Content starts

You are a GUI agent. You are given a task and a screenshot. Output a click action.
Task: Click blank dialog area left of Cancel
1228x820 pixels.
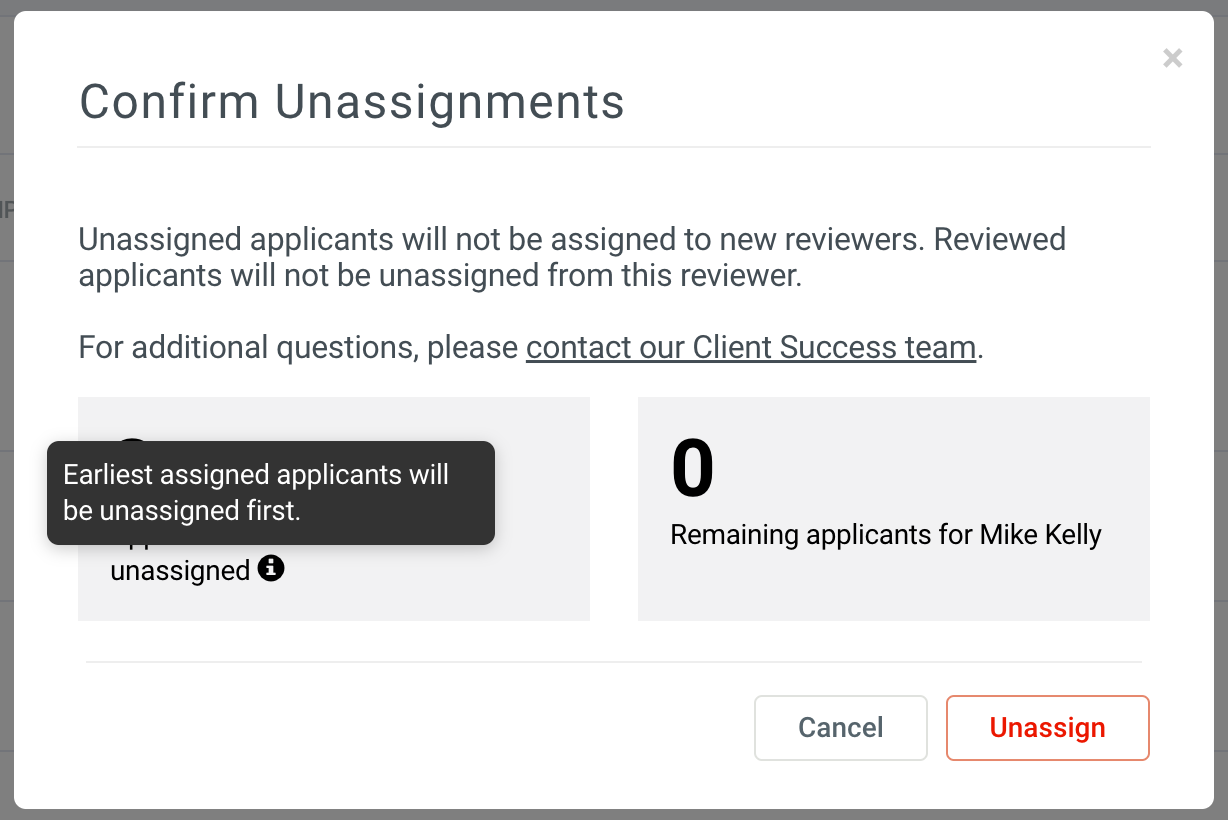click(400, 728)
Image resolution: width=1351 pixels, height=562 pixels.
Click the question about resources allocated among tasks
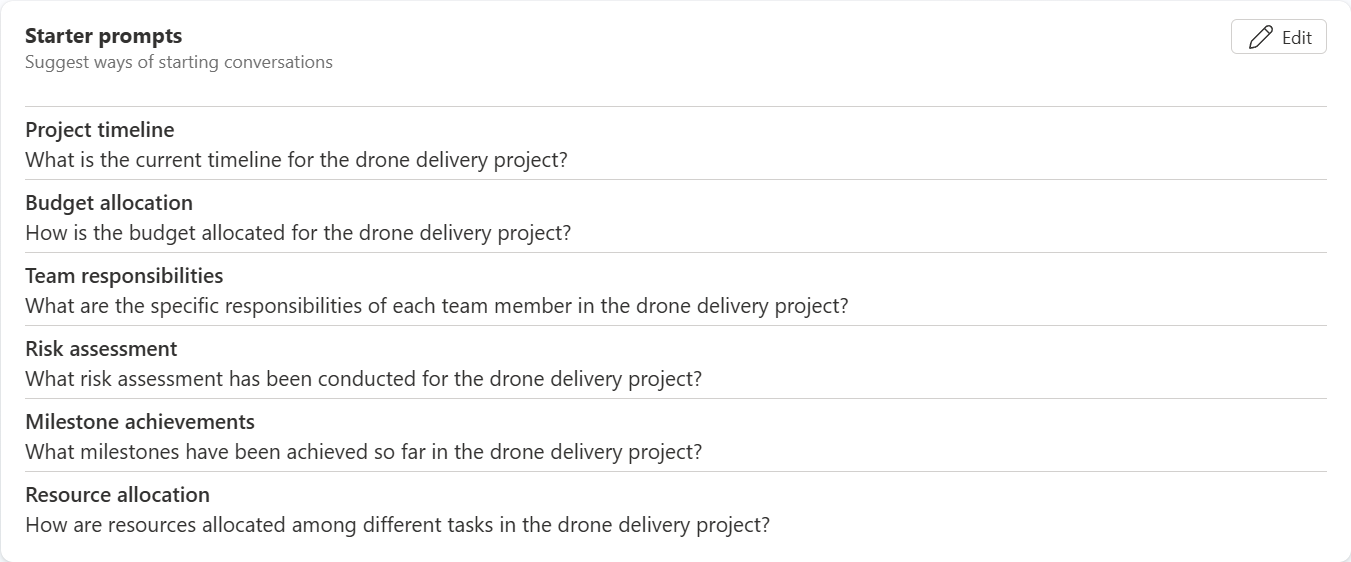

Content ends

- [Exercise aim] Restate word for word the lines from the one with "Image resolution: width=1351" to the end of the material, both included. Do not include the pictures.

- [Result of the task]
Image resolution: width=1351 pixels, height=562 pixels.
Click the question about resources allocated among tasks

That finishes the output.